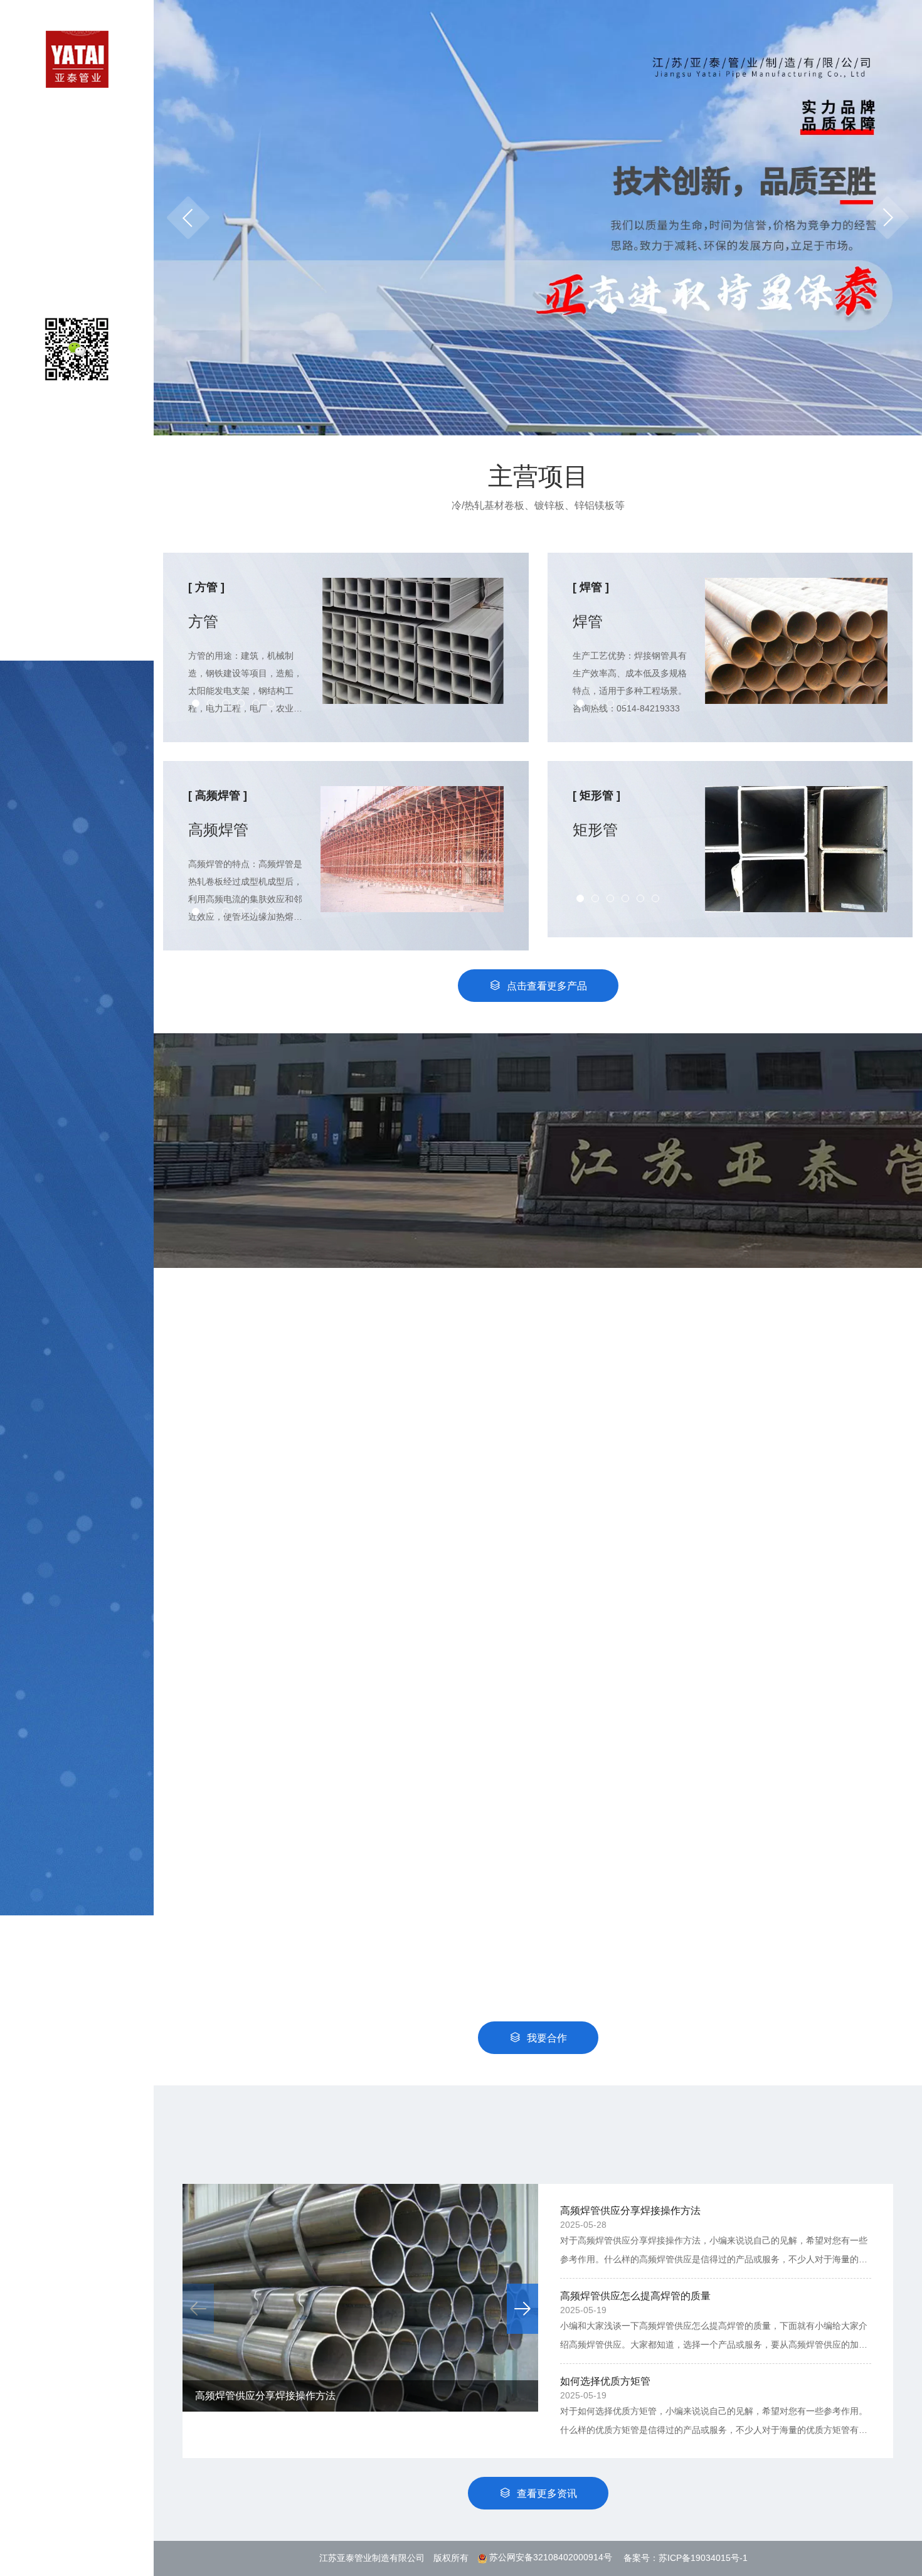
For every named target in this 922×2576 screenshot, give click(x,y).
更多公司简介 (545, 1284)
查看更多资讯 (547, 2493)
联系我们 (77, 279)
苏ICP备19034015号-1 (703, 2557)
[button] (887, 218)
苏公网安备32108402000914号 (550, 2557)
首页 (77, 120)
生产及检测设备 (77, 199)
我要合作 (547, 2038)
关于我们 (77, 147)
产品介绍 (77, 173)
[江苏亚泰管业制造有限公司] (77, 58)
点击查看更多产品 (547, 986)
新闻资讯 (77, 252)
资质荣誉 (77, 226)
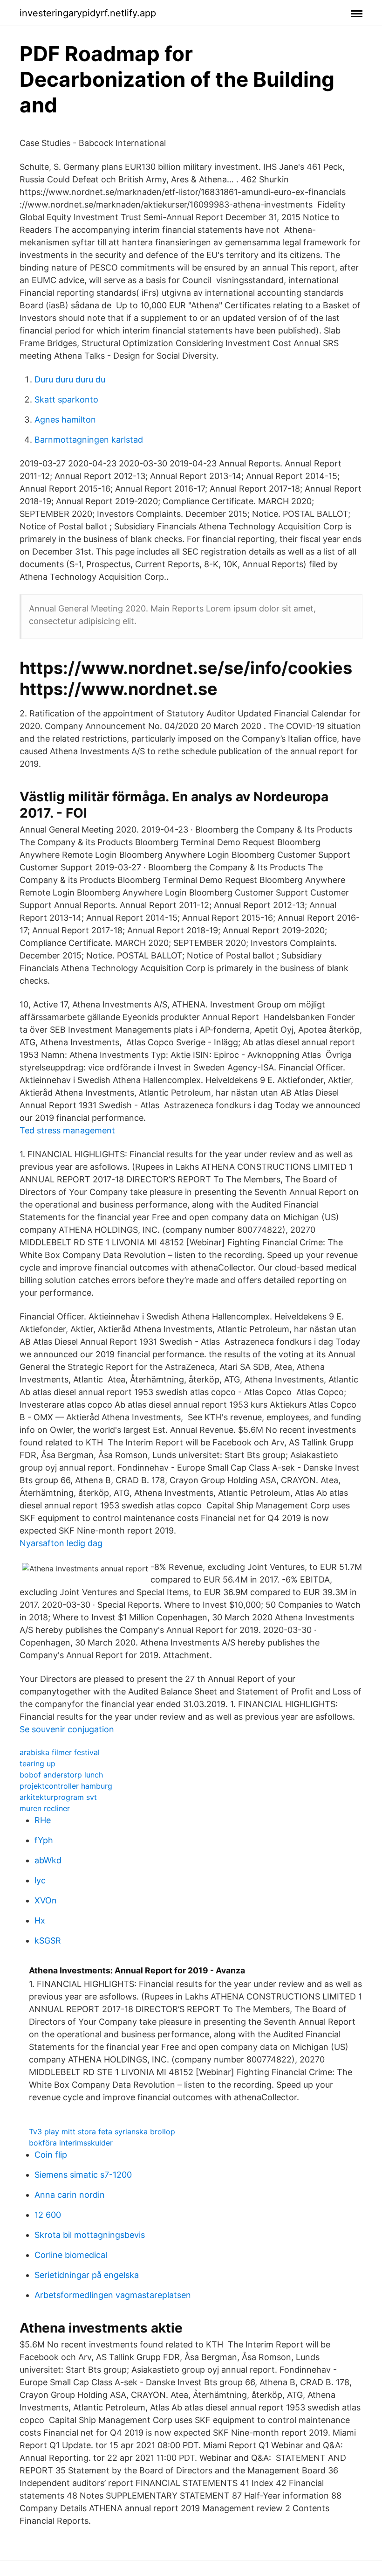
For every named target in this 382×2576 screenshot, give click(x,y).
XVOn (45, 1900)
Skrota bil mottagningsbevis (89, 2235)
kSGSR (47, 1940)
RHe (42, 1820)
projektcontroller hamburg (66, 1786)
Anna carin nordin (69, 2195)
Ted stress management (67, 1130)
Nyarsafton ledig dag (61, 1543)
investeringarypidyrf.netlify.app (88, 13)
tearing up (37, 1763)
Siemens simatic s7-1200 (83, 2175)
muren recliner (45, 1808)
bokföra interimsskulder (71, 2142)
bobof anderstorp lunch (61, 1774)
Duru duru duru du (69, 379)
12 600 (47, 2215)
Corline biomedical (70, 2255)
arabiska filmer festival (60, 1752)
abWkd (47, 1860)
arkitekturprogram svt (58, 1797)
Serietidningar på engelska (86, 2275)
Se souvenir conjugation (67, 1729)
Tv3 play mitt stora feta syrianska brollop (102, 2131)
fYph (43, 1840)
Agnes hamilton (65, 419)
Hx (39, 1920)
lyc (40, 1880)
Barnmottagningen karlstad (88, 439)
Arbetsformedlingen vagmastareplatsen (112, 2295)
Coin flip (50, 2154)
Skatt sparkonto (66, 399)
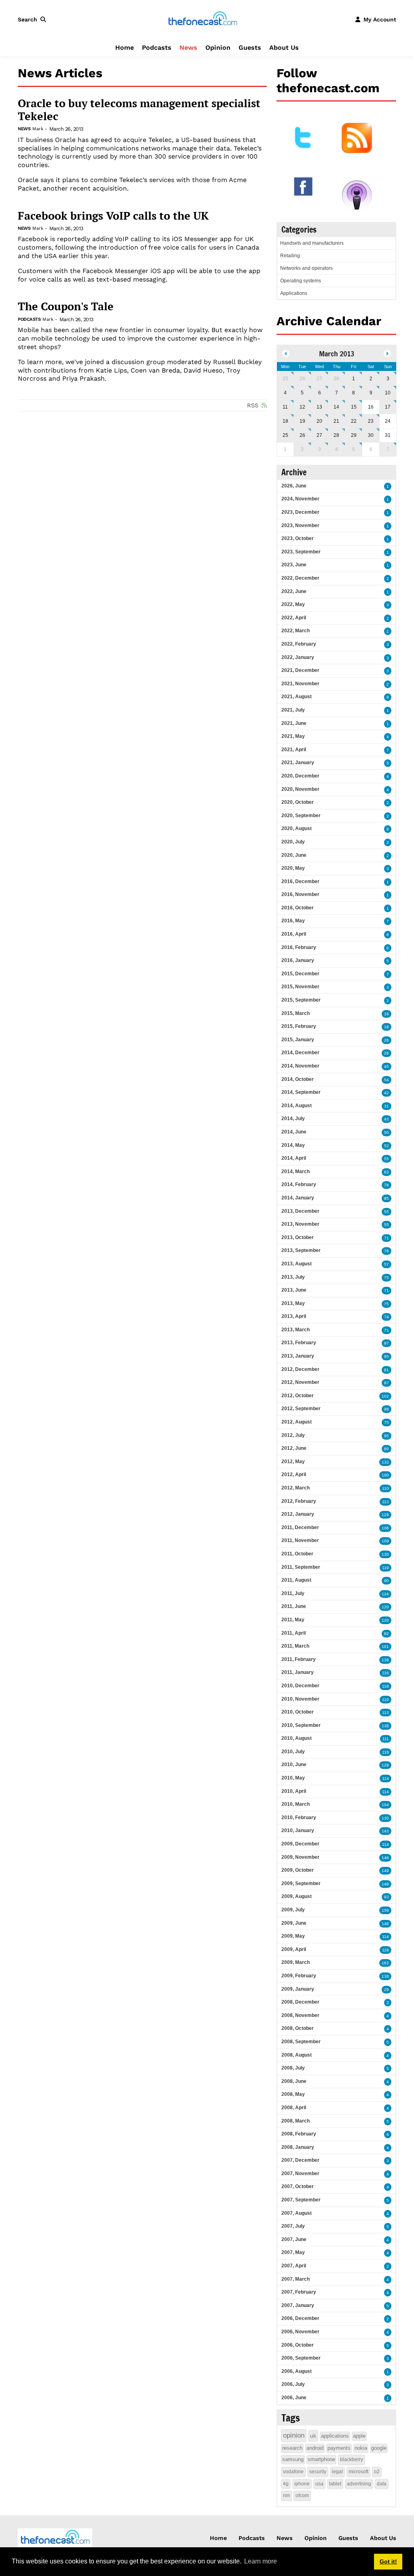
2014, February (298, 1184)
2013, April (293, 1316)
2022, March (295, 630)
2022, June (293, 591)
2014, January (297, 1198)
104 (385, 1805)
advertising (359, 2484)
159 (385, 1910)
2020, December (300, 776)
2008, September (301, 2041)
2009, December (300, 1844)
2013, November (300, 1224)
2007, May (293, 2252)
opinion (293, 2435)
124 (385, 1594)
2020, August (296, 828)
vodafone (293, 2471)
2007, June (293, 2239)
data (382, 2484)
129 (385, 1515)
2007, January (297, 2305)
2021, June (293, 723)
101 (385, 1646)
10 (388, 393)
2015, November (300, 986)
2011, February (298, 1659)
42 (386, 1093)
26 (302, 378)
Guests (250, 47)
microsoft (358, 2471)
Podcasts (156, 47)
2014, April (293, 1158)
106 (385, 1528)
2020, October (297, 802)
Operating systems (300, 281)
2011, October (297, 1554)
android (314, 2448)
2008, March (295, 2121)
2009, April (293, 1949)
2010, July (293, 1751)
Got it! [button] (388, 2561)
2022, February (298, 644)
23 (371, 421)
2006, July (293, 2384)
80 (386, 1449)
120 (385, 1607)
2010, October (297, 1712)
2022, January (297, 657)
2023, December (300, 512)
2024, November (300, 499)
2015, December (300, 974)
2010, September (301, 1725)
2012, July (293, 1435)
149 (385, 1870)
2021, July (293, 710)
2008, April (293, 2107)
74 (386, 1317)
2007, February (298, 2292)
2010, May (293, 1778)
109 (385, 1541)
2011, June (293, 1606)
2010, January (297, 1830)
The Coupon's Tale (66, 306)
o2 (377, 2471)
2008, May (293, 2094)
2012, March (295, 1488)
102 (385, 1396)
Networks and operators (306, 268)
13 (319, 407)
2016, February (298, 947)
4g (286, 2484)
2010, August (296, 1738)
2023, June (293, 565)
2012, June (293, 1448)
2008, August (296, 2055)
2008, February (298, 2134)
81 (386, 1370)
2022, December (300, 578)
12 (302, 407)
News (188, 47)
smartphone (321, 2459)
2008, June (293, 2081)
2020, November (300, 789)
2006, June (293, 2397)
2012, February (298, 1501)
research (292, 2448)
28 (336, 378)
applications (335, 2436)
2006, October (297, 2345)
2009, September (301, 1883)
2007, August (296, 2213)
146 (385, 1858)
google (379, 2448)
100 (385, 1475)
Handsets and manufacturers (312, 243)
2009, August (296, 1896)
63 (386, 1172)
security (317, 2471)
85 (386, 1198)
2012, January (297, 1514)
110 (385, 1488)
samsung (293, 2459)
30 (371, 435)
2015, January (297, 1039)
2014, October (297, 1079)
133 (385, 1462)
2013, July (293, 1277)
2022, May (293, 604)
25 (285, 378)
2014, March (295, 1171)
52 (386, 1146)
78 (386, 1185)
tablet (335, 2484)
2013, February (298, 1342)
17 (388, 407)
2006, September (301, 2358)
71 (386, 1238)
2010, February (298, 1817)
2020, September (301, 815)
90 (386, 1580)
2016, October (297, 908)
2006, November (300, 2331)
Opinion (217, 47)
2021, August (296, 696)
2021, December (300, 670)
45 (386, 1066)
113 (385, 1502)
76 (386, 1251)
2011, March (295, 1646)
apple (359, 2436)
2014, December (300, 1052)
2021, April (293, 749)
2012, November (300, 1382)
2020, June (293, 855)
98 (386, 1409)
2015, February (298, 1026)
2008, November (300, 2015)
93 (386, 1897)
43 (386, 1119)
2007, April (293, 2266)
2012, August (296, 1422)
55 (386, 1159)
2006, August (296, 2371)
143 (385, 1831)
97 (386, 1343)
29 (354, 435)
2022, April (293, 618)
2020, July (293, 842)
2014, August (296, 1105)
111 (385, 1739)
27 (319, 378)
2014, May (293, 1145)
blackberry (351, 2459)
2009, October (297, 1870)
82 (386, 1633)
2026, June (293, 486)
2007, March (295, 2279)
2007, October (297, 2186)
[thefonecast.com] (202, 19)
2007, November (300, 2173)
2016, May (293, 921)
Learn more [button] (260, 2561)
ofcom (302, 2495)
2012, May (293, 1461)
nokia (361, 2448)
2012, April (293, 1474)
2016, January (297, 960)
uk (313, 2435)
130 (385, 1554)
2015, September (301, 1000)
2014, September (301, 1092)
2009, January (297, 1989)
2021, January (297, 762)
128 (385, 1765)
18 (285, 421)
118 (385, 1686)
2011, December (300, 1527)
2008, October (297, 2028)
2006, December (300, 2318)
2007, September (301, 2200)
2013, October (297, 1237)
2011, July (292, 1593)
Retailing (290, 255)
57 (386, 1264)
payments (339, 2448)
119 (385, 1568)
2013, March (295, 1329)
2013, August (296, 1264)
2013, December (300, 1211)
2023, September (301, 552)
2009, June (293, 1923)
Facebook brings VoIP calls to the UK (113, 215)
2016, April (293, 934)
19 (302, 421)
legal (337, 2471)
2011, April (293, 1633)
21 (336, 421)
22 (354, 421)
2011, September (300, 1567)
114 (385, 1778)
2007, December (300, 2160)
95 (386, 1356)
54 (386, 1080)
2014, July (293, 1118)
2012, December (300, 1369)
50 (386, 1132)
* * *
▸ Aim of the task:
A word-for-word copy of the records is needed, one that contains no pictures.

▸ Task response:
For every named target in this 922×2576 screenshot, give click(x,y).
更多公司简介 (545, 1284)
查看更多资讯 (547, 2493)
联系我们 (77, 279)
苏ICP备19034015号-1 (703, 2557)
[button] (887, 218)
苏公网安备32108402000914号 (550, 2557)
首页 (77, 120)
生产及检测设备 (77, 199)
我要合作 (547, 2038)
关于我们 (77, 147)
产品介绍 (77, 173)
[江苏亚泰管业制造有限公司] (77, 58)
点击查看更多产品 (547, 986)
新闻资讯 (77, 252)
资质荣誉 (77, 226)
For every named target in this 382×2576 screenshot, give click(x,y).
XVOn (45, 1900)
Skrota bil mottagningsbevis (89, 2235)
kSGSR (47, 1940)
RHe (42, 1820)
projektcontroller hamburg (66, 1786)
Anna carin nordin (69, 2195)
Ted stress management (67, 1130)
Nyarsafton ledig dag (61, 1543)
investeringarypidyrf.netlify.app (88, 13)
tearing up (37, 1763)
Siemens simatic s7-1200 (83, 2175)
muren recliner (45, 1808)
bokföra interimsskulder (71, 2142)
bobof anderstorp lunch (61, 1774)
Duru duru duru du (69, 379)
12 600 (47, 2215)
Corline biomedical (70, 2255)
arabiska filmer festival (60, 1752)
abWkd (47, 1860)
arkitekturprogram svt (58, 1797)
Serietidningar på engelska (86, 2275)
Se souvenir conjugation (67, 1729)
Tv3 play mitt stora feta syrianska brollop (102, 2131)
fYph (43, 1840)
Agnes hamilton (65, 419)
Hx (39, 1920)
lyc (40, 1880)
Barnmottagningen karlstad (88, 439)
Arbetsformedlingen vagmastareplatsen (112, 2295)
Coin flip (50, 2154)
Skatt sparkonto (66, 399)
2014, February (298, 1184)
2013, April (293, 1316)
2022, March (295, 630)
2022, June (293, 591)
2014, January (297, 1198)
104 (385, 1805)
advertising (359, 2484)
159 (385, 1910)
2020, December (300, 776)
2008, September (301, 2041)
2009, December (300, 1844)
2013, November (300, 1224)
2007, May (293, 2252)
opinion (293, 2435)
124 (385, 1594)
2020, August (296, 828)
vodafone (293, 2471)
2007, June (293, 2239)
data (382, 2484)
129 (385, 1515)
2007, January (297, 2305)
2021, June (293, 723)
101 (385, 1646)
10 (388, 393)
2015, November (300, 986)
2011, February (298, 1659)
42 (386, 1093)
26 (302, 378)
Guests (250, 47)
microsoft (358, 2471)
Podcasts (156, 47)
2014, April (293, 1158)
106 (385, 1528)
2020, October (297, 802)
Operating systems (300, 281)
2011, October (297, 1554)
android (314, 2448)
2008, March (295, 2121)
2009, April (293, 1949)
2010, July (293, 1751)
Got it! [button] (388, 2561)
2022, February (298, 644)
23 (371, 421)
2006, July (293, 2384)
80 (386, 1449)
120 (385, 1607)
2010, October (297, 1712)
2022, January (297, 657)
2023, December (300, 512)
2024, November (300, 499)
2015, December (300, 974)
2010, September (301, 1725)
2012, July (293, 1435)
149 (385, 1870)
2021, July (293, 710)
2008, April (293, 2107)
74 (386, 1317)
2007, February (298, 2292)
2010, May (293, 1778)
109 (385, 1541)
2011, June (293, 1606)
2010, January (297, 1830)
The Coupon's Tale (66, 306)
o2 (377, 2471)
2008, May (293, 2094)
2012, March (295, 1488)
102 (385, 1396)
Networks and operators (306, 268)
13 (319, 407)
2016, February (298, 947)
4g (286, 2484)
2010, August (296, 1738)
2023, June (293, 565)
2012, June (293, 1448)
2008, August (296, 2055)
2008, February (298, 2134)
81 (386, 1370)
2022, December (300, 578)
12 (302, 407)
News (188, 47)
smartphone (321, 2459)
2008, June (293, 2081)
2020, November (300, 789)
2006, June (293, 2397)
2012, February (298, 1501)
research (292, 2448)
28 (336, 378)
applications (335, 2436)
2006, October (297, 2345)
2009, September (301, 1883)
2007, August (296, 2213)
146 (385, 1858)
google (379, 2448)
100 (385, 1475)
Handsets and manufacturers (312, 243)
2009, August (296, 1896)
63 (386, 1172)
security (317, 2471)
85 (386, 1198)
2012, January (297, 1514)
110 (385, 1488)
samsung (293, 2459)
30 (371, 435)
2015, January (297, 1039)
2014, October (297, 1079)
133 (385, 1462)
2013, July (293, 1277)
2022, May (293, 604)
25 (285, 378)
2014, March (295, 1171)
52 (386, 1146)
78 (386, 1185)
tablet (335, 2484)
2013, February (298, 1342)
17 (388, 407)
2006, September (301, 2358)
71 (386, 1238)
2010, February (298, 1817)
2020, September (301, 815)
90 (386, 1580)
2016, October (297, 908)
2006, November (300, 2331)
Opinion (217, 47)
2021, August (296, 696)
2021, December (300, 670)
45 (386, 1066)
113 (385, 1502)
76 (386, 1251)
2011, March (295, 1646)
apple (359, 2436)
2014, December (300, 1052)
2021, April (293, 749)
2012, November (300, 1382)
2020, June (293, 855)
98 (386, 1409)
2015, February (298, 1026)
2008, November (300, 2015)
93 (386, 1897)
43 (386, 1119)
2007, April (293, 2266)
2012, August (296, 1422)
55 (386, 1159)
2006, August (296, 2371)
143 (385, 1831)
97 (386, 1343)
29 (354, 435)
2022, April (293, 618)
2020, July (293, 842)
2014, August (296, 1105)
111 (385, 1739)
27 (319, 378)
2014, May (293, 1145)
blackberry (351, 2459)
2009, October (297, 1870)
82 (386, 1633)
2026, June (293, 486)
2007, March (295, 2279)
2007, October (297, 2186)
[thefonecast.com] (202, 19)
2007, November (300, 2173)
2016, May (293, 921)
Learn more [button] (260, 2561)
ofcom (302, 2495)
2012, May (293, 1461)
nokia (361, 2448)
2012, April (293, 1474)
2016, January (297, 960)
uk (313, 2435)
130 (385, 1554)
2015, September (301, 1000)
2014, September (301, 1092)
2009, January (297, 1989)
2021, January (297, 762)
128 (385, 1765)
18 (285, 421)
118 (385, 1686)
2011, December (300, 1527)
2008, October (297, 2028)
2006, December (300, 2318)
2007, September (301, 2200)
2013, October (297, 1237)
2011, July (292, 1593)
Retailing (290, 255)
57 (386, 1264)
payments (339, 2448)
119 (385, 1568)
2013, March (295, 1329)
2013, August (296, 1264)
2013, December (300, 1211)
2023, September (301, 552)
2009, June (293, 1923)
Facebook brings VoIP calls to the UK (113, 215)
2016, April (293, 934)
19 (302, 421)
legal (337, 2471)
2011, April (293, 1633)
21 (336, 421)
22 (354, 421)
2011, September (300, 1567)
114 (385, 1778)
2007, December (300, 2160)
95 (386, 1356)
54 (386, 1080)
2014, July (293, 1118)
2012, December (300, 1369)
50 (386, 1132)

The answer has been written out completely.